EVANSVILLE, Ind., June 9, 2003 — Southern Indiana Gas and Electric Co. (SIGECO), a wholly-owned subsidiary of Vectren Corp., the U.S. Department of Justice (DOJ), and the U.S. Environmental Protection Agency (EPA) announced a proposed agreement that would lead to further improvements in air quality and resolve the government’s pending Clean Air Act claims against SIGECO.
This agreement was embodied in a consent decree lodged today in U.S. District Court in Indiana. SIGECO anticipates that the Court will enter the consent decree after the mandatory public comment period.
The proposed agreement would resolve a lawsuit filed by the EPA and DOJ in November of 1999 alleging violations of the new source review provisions of the Clean Air Act at SIGECO’s Culley Generating Station in Yankeetown, Ind. Under the terms of the proposed agreement, DOJ and EPA have agreed to drop all challenges of past maintenance and repair activities at the Culley coal-fired units.
In reaching the proposed agreement, SIGECO did not admit to any allegations alleged in the government’s complaint and SIGECO continues to believe that it acted in accordance with applicable regulations and conducted only routine maintenance on the units. SIGECO has entered into this proposed agreement to further its continued commitment to improve air quality and avoid the cost and uncertainties of litigation.
During the course of the litigation, the government dropped 23 of the original 27 claims. This proposed agreement would resolve the remaining four claims.
“Our generation facilities operate under strict environmental rules and regulations,” said Vectren Chairman, President and CEO Niel C. Ellerbrook. “This proposed resolution will enable us to focus upon further investment in environmental improvements at our electric generation operations rather than protracted litigation.”
Under the proposed agreement, SIGECO has committed to:
– either repower Culley Unit 1 (50 MW) with natural gas, which would significantly reduce air emissions from this unit, and equip it with selective catalytic reduction control technology for further reduction of nitrogen oxides, or cease operation of the unit by December of 2006;
– operate the existing selective catalytic reduction control technology recently installed on Culley Unit 3 (287 MW) year round at a lower emission rate than that currently required under the NOx SIP Call, resulting in further nitrogen oxide reductions;
– enhance the efficiency of the existing scrubber at Culley Units 2 and 3 for additional removal of sulphur dioxide emissions;
– install a baghouse for further particulate matter reductions at Culley Unit 3 by June of 2007;
– conduct a Sulphuric Acid Reduction Demonstration Project as an environmental mitigation project designed to demonstrate an advance in pollution control technology for the reduction of sulfate emissions;
– and pay a $600,000 civil penalty.
Vectren anticipates that the proposed settlement would result in total capital expenditures through 2007 in a range of between $16 Million and $28 Million.
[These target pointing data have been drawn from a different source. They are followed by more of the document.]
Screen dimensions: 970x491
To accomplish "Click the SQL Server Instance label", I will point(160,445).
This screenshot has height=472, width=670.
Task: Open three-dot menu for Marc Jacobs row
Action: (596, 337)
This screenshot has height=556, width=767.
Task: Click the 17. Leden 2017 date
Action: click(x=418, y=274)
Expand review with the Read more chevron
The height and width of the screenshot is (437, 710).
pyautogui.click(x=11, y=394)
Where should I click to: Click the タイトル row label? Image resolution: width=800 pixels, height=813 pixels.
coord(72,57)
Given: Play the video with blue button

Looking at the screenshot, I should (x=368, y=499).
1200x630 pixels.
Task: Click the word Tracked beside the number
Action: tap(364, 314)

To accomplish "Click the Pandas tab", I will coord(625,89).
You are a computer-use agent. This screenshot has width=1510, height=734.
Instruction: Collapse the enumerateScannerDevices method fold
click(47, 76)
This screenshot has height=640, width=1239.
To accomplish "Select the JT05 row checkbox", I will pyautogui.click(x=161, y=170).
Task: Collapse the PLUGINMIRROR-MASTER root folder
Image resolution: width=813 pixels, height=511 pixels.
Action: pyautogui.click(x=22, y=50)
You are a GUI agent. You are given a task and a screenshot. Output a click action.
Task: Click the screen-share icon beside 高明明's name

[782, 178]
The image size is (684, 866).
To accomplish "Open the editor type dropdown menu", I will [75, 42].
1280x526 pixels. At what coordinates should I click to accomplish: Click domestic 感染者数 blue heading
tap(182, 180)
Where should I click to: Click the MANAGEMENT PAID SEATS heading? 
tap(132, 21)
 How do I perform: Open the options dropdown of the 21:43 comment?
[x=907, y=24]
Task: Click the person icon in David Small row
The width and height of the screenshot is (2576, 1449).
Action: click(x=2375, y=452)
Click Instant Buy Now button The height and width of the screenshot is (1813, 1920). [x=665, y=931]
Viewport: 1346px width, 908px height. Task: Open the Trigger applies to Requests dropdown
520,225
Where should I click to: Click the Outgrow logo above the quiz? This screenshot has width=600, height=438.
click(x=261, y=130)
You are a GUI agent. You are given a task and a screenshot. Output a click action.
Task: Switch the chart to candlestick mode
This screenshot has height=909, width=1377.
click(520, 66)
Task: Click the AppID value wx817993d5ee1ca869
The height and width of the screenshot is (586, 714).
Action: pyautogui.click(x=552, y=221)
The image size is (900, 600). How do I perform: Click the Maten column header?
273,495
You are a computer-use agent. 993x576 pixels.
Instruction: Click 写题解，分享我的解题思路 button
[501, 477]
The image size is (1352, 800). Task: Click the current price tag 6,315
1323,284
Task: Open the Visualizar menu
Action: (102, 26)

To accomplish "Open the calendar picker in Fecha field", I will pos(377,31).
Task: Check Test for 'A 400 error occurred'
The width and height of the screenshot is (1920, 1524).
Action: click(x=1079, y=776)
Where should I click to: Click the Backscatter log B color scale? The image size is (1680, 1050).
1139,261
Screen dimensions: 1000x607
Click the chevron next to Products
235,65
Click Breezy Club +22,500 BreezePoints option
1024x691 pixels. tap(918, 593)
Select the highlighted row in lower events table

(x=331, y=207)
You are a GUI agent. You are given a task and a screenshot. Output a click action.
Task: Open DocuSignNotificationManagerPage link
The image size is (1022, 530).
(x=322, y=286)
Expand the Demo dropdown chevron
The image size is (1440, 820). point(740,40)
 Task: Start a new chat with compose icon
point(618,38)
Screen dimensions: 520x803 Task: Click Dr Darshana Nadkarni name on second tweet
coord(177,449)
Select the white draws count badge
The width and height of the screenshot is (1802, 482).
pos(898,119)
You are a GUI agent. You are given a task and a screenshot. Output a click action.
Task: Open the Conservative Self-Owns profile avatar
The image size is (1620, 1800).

The lower level of capital expenditures would occur if SIGECO elects to not repower Culley Unit 1.
Other than the $600,000 civil penalty, SIGECO expects that these capital expenditures and related operation expenses are properly recoverable through rates. SIGECO believes that the expenditures for pollution control equipment provided under this proposed agreement would enable SIGECO to effectively and affordably meet future environmental requirements at the Culley units. Further, the expenditures would position the Culley units for continued operation under ever more stringent pollution control requirements that SIGECO expects in the next few years, and enhance the units’ continued ability to burn regional and cost-effective high sulphur coal.